Treatment for Latent Tuberculosis Infection

Key points

People with latent tuberculosis (TB) infection can be treated to prevent TB disease. CDC and the National Tuberculosis Coalition of America preferentially recommend short-course, rifamycin-based, 3- or 4-month latent TB infection treatment regimens.

Doctor Showing Prescription to Female Patient

Overview

Finding and treating people with latent TB infection (sometimes called inactive TB for non-clinical audiences) is essential for controlling and eliminating TB disease. Treatment for latent TB infection prevents TB disease.

Treatment Considerations for Latent TB infection

‎People with latent TB infection should be treated to prevent the development of TB disease.
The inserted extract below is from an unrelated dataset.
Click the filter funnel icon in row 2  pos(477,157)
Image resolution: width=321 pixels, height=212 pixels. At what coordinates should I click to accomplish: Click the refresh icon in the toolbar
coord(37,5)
Progression from untreated latent TB infection to TB disease accounts for approximately 80% of U.S. TB cases.

Do not start latent TB infection treatment until TB disease is excluded.

People with known risk factors for developing TB disease (once infected with TB bacteria) and have a positive TB blood test (interferon-gamma release assay or IGRA) result, or a tuberculin skin test (TB skin test) result should be given high priority for latent TB infection treatment.

People with no known risk factors for TB may be considered for treatment of latent TB infection if they have either a positive IGRA result or if their reaction to the TB skin test is 15 mm or larger.

Treatment Recommendations

Health care providers may consider several recommended regimens for the treatment of latent TB infection. Treatment can take three, four, six, or nine months, depending on the regimen. Regimens use one or more of the following drugs:

  • Isoniazid (H)
  • Rifapentine (P)
  • Rifampin (R)

CDC and the National Tuberculosis Coalition of America preferentially recommend short-course, rifamycin-based, 3- or 4-month latent TB infection treatment regimens over 6- or 9-month isoniazid monotherapy. Short-course regimens are effective, safe, and have higher completion rates than longer regimens.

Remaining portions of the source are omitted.